• What to work on
Bring together all lines of the material below that contain the string "computer".
Input material Start Marker
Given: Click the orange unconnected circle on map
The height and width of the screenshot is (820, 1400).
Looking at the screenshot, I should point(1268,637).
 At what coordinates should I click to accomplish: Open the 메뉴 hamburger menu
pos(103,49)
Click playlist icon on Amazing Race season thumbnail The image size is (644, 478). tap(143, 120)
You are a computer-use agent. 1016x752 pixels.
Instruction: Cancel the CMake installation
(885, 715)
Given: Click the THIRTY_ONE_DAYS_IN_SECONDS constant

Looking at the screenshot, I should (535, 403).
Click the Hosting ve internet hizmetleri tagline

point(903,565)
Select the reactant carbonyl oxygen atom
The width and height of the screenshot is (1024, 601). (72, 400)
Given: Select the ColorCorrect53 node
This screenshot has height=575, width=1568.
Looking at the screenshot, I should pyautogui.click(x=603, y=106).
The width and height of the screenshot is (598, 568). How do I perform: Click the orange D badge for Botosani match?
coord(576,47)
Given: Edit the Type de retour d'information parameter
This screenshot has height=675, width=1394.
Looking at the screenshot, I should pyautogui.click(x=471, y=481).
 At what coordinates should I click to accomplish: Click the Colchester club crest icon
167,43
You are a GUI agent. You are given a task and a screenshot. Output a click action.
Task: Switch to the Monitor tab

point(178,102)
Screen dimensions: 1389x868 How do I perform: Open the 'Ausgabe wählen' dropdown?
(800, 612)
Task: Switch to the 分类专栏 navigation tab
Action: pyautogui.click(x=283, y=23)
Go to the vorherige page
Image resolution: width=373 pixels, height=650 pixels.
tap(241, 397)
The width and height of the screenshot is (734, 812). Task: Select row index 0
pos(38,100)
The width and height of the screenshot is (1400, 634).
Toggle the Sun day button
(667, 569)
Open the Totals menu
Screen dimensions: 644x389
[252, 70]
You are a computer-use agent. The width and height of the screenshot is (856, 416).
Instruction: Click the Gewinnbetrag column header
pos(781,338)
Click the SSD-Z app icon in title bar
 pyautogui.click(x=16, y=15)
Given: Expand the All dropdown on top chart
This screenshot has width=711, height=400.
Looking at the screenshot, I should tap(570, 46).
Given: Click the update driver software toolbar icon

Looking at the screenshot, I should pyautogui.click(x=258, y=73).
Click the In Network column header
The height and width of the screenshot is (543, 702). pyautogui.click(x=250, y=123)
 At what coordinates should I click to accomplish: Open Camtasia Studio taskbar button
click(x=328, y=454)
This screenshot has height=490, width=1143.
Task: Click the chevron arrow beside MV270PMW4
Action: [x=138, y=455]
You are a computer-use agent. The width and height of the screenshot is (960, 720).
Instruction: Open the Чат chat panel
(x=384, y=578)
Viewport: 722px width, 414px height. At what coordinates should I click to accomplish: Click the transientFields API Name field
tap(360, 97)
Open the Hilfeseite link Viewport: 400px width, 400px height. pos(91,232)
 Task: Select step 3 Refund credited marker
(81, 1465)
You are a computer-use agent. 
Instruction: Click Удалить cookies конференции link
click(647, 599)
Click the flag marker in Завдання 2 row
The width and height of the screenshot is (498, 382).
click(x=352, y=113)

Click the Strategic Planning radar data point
Input material End Marker
• Result of the task
You are a computer-use agent. 1016x752 pixels.
You are a computer-use agent. The width and height of the screenshot is (856, 416).
You are a computer-use agent. The width and height of the screenshot is (960, 720).
You are a computer-use agent. 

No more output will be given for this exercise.